Iran-U.S. Relations: Beginning of a New Era?

Babak


TEHRAN
—It might seem logical to the U.S. government that Iran’s political crisis—and the hard-liners’ assertion of power over the state—make it harder for Western countries to negotiate with Iran. But, in fact, President Mahmoud Ahmadinejad needs to improve relations with the West to ensure his own survival.

In the aftermath of the June 12 election and the unrest that has followed, Ahmadinejad and the rest of Iran’s leadership are unable to fight on two fronts—the one at home and the other abroad. The repression of political opposition figures now in prisons and the aggression toward ordinary Iranians in the streets will continue. But in foreign relations, Iran seeks to decrease international pressure over its nuclear program. In the eyes of Iran’s leadership, engaging in negotiations with the United Nations can go a long way toward diminishing this pressure.

Despite the official position of Ahmadinejad and the hard-liners within his inner circle, all of whom are publicly hostile toward the United States, it is clear that Ahamadinejad wants to normalize relations with Washington. He has made several trips to New York, giving speeches at the United Nations and engaging in direct negotiations with mediators such as Hooshang Amirahmadi, president of the American Iranian Council.

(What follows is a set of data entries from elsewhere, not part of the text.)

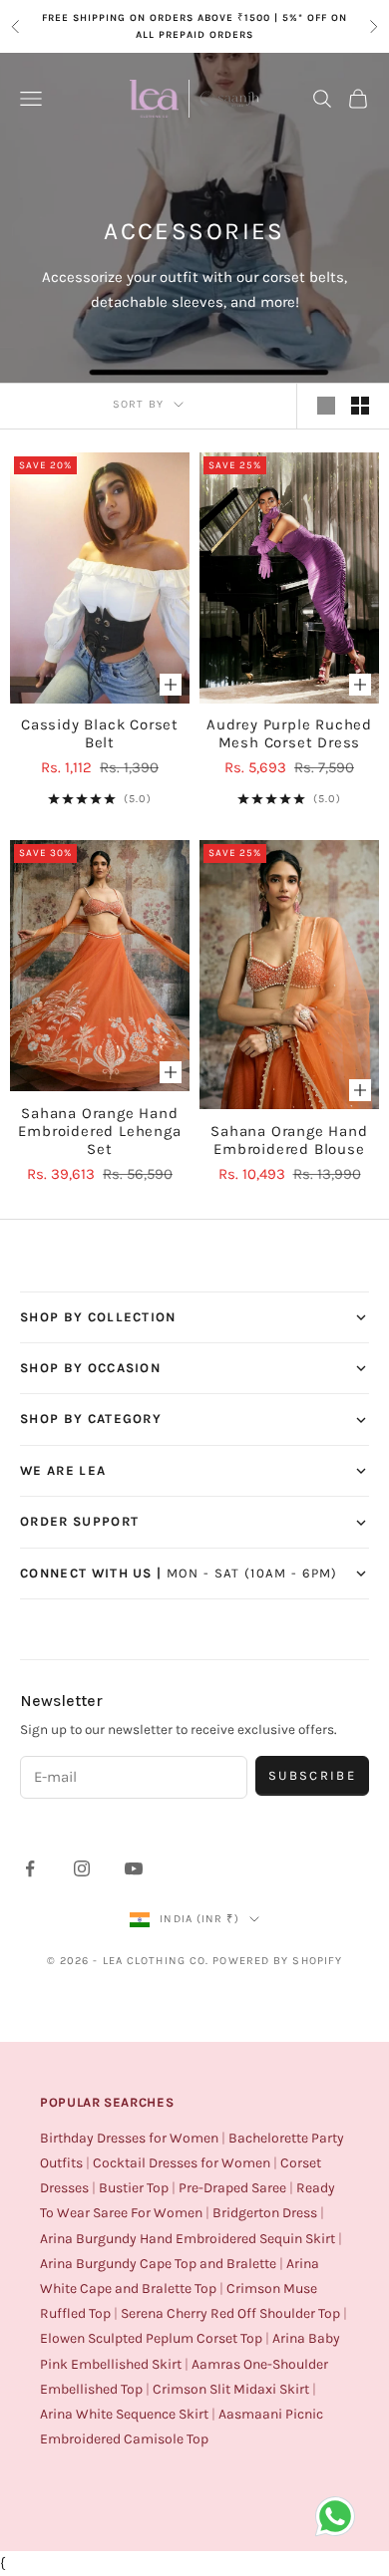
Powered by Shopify (277, 1960)
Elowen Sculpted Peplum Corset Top (151, 2338)
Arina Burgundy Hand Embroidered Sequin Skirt (187, 2238)
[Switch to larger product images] (326, 406)
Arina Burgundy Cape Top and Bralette (158, 2263)
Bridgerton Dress (264, 2212)
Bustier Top (134, 2187)
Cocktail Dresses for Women (181, 2162)
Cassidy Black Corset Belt (100, 733)
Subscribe (312, 1775)
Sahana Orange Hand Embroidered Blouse (288, 1140)
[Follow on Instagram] (82, 1868)
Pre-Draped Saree (232, 2187)
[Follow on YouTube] (134, 1868)
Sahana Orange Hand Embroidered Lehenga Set (99, 1131)
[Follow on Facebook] (30, 1868)
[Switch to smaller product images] (360, 406)
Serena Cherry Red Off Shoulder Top (230, 2313)
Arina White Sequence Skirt (124, 2414)
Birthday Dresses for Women (129, 2138)
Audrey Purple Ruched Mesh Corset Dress (289, 733)
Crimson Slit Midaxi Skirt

Some abroad might view this behavior as another example of Ahmadinejad’s irrationality. But it should be noted that Ahmadinejad’s behavior would be impossible without the approval of Supreme Leader Ayatollah Ali Khamenei. It is because Ahmadinejad has Khamenei’s support that there is any progress in negotiations with the United States, such as occurred on October 1. Similar attempts in the past by reformers have failed. Former President Ali-Akbar Hashemi Rafsanjani wanted nothing more than to convince the administration of President Ronald Reagan that United States could engage with Iran’s moderate leaders. But these attempts always have been unsuccessful and opposed severely by the hard-liners, who fear the reformers will reap the political rewards from the Iranian people for reconciling with the United States.

Even so, the road ahead for Ahmadinejad will not be easy. First, the Islamic Republic’s diplomatic corps always has had a rough time with Western negotiators. And under Ahmadinejad, the diplomats are even more unskilled and inexperienced in dealing with the West.

Second, Ahmadinejad needs to satisfy his hard-line advocates in Iran and in some Arab states by continuing his blistering anti-American and anti-Jewish rhetoric. This of course is not going to curry favor with the very Western states with whom Iran is now engaging. Each time that Ahmadinejad denies the existence of the Holocaust, pressure is placed on the U.S. government to take action.

Ahmadinejad also has come under increasing fire for several other reasons, as well. President Barack Obama’s speech in Pittsburgh last week showed that, despite his positive gestures toward Iran, he is proceeding cautiously. He has no choice, considering Iran’s recent revelations of a uranium enrichment plant near the holy Shiite city of Qom. This plant had been unknown to the outside world.
France and Great Britain also have showed less patience with Iran in recent months, due to accusations from Iranian leaders that both countries were behind the so-called velvet revolution—the series of demonstrations—this past summer.

But no matter whether the United States takes a more conciliatory position toward Iran in the future or not, Ahmadinejad still will need to rouse the Iranian masses with “Death to America” slogans. No matter what might change in the near future, the ideological propaganda perpetuated by Iran’s leader is likely to remain the same.

Babak is a political activist and former journalist.